Kaynak metin:
=====

Mehmet
Özay 03.04.2018
Geçen Ağustos
ayında bir grubun ülkenin batısındaki Arakan Eyaleti’nin kuzeyinde, birkaç
güvenlik noktasına yaptığı saldırı sonrasında Myanmar ordusunun Arakanlı
Müslümanların yaşadığı bölgelerde estirdiği terör, 2012 yılı Haziran ayından bu
yana yaşananların bir devam niteliği olmakla önem taşıyor.
En son açıklanan
rakamlarla sayıları yedi yüz bini bulan Arakanlı’nın etnik soykırım tehdidi
altında kurtuluş umuduyla Bangladeş sınırını geçmesiyle son dönemlerin en
önemli sığınmacı akınına tanık olunmuştu. Bangladeş’e yönelik bu akın ilk defa
gerçekleşmemesine rağmen, Myanmar ordusunun Müslümanlara yönelik saldırısının
boyutları ve sınırı geçen sığınmacıların sayının çokluğu küresel gündemde yer
etmişti. Kendi iç toplumsal ve ekonomik sorunlarıyla boğuşan Bangladeş
yönetiminin, bu kadar çok sayıda sığınmacıya kol kanat geremeyeceği aşikârdı.
Ayrıca, küresel
ilginin ortaya çıkmasının da verdiği bir itici güçle Bangladeş yönetimi, belki pek
de beklenmedik bir şekilde, çeşitli kamplara yerleştirilen Arakanlılara yönelik
uluslararası yardımları kabul etmeye başladı. Ardından geçen Kasım ayının
sonlarına doğru Bangladeş ve Myanmar hükümetleri arasında imzalanan bir ‘ön’
anlaşma ile Arakanlı sığınmacıların ‘ülkelerine’ gönderileceği haberi bir ‘bahar’
havasının doğmasına neden oldu. O dönem yazdığımız yazılarda bu ‘ön’ anlaşmanın
temkinli karşılanması gerektiğini belirtmiştik.
O günden bu yana,
bölgeyi izleyenler tarafından bu kamplardaki en azından bir bölüm Arakanlının,
yine derme çatma teknelerle okyanus sularına açılması ihtimali olabileceği
gündeme getirilmişti. Ancak dün, Bangkok merkezli Fortify Right’ın açıkladığı
basın açıklamasının ardından ve bugün bölge basınındaki haberlere göre, sadece
bir iki teknenin bölgeye ulaşma çabası içerisinde olması, akıllara temelde iki
hususu getiriyordu. İlki, teknelerin birincil hedefi olan Tayland ve Malezya
yönetimlerinin deniz sınırları boyunca gerekli tedbirleri aldıklarıydı. İkincisi
ise insan trafiğini yöneten uluslararası çetelerin Güneydoğu Asya ülkeleri
sahilleri yerine, yeni rotalar ve güzergâhları gündeme aldıkları yönündeydi.

=====

Gösterilen içerik:
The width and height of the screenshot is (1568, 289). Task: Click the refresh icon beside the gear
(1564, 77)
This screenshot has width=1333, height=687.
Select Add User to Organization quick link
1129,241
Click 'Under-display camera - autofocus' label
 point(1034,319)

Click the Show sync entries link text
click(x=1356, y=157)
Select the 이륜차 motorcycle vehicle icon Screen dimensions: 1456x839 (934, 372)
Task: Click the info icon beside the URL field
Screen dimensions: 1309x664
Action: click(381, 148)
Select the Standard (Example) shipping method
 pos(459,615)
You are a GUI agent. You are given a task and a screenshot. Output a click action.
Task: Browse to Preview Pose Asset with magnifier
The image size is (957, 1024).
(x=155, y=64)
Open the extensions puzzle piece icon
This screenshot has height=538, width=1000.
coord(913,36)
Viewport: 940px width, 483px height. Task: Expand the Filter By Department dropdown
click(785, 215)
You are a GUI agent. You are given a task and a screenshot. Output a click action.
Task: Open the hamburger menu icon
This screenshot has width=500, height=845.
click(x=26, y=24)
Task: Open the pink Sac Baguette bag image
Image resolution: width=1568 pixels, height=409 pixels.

=====

Amaç 1:
Arakanlı sığınmacılar hakkındaki metinde adı geçen bütün ülkeleri sırala.
Amaç 2:
Arakanlı sığınmacılar hakkındaki metinden "Ayrıca, küresel" sözlerinden başlayıp "karşılanması gerektiğini belirtmiştik." sözleri de dahil olmak üzere o sözlere kadar olan bölümü birebir kopyala.

Nihai sonuç 1:
Myanmar, Bangladeş, Tayland, Malezya

Nihai sonuç 2:
Ayrıca, küresel
ilginin ortaya çıkmasının da verdiği bir itici güçle Bangladeş yönetimi, belki pek
de beklenmedik bir şekilde, çeşitli kamplara yerleştirilen Arakanlılara yönelik
uluslararası yardımları kabul etmeye başladı. Ardından geçen Kasım ayının
sonlarına doğru Bangladeş ve Myanmar hükümetleri arasında imzalanan bir ‘ön’
anlaşma ile Arakanlı sığınmacıların ‘ülkelerine’ gönderileceği haberi bir ‘bahar’
havasının doğmasına neden oldu. O dönem yazdığımız yazılarda bu ‘ön’ anlaşmanın
temkinli karşılanması gerektiğini belirtmiştik.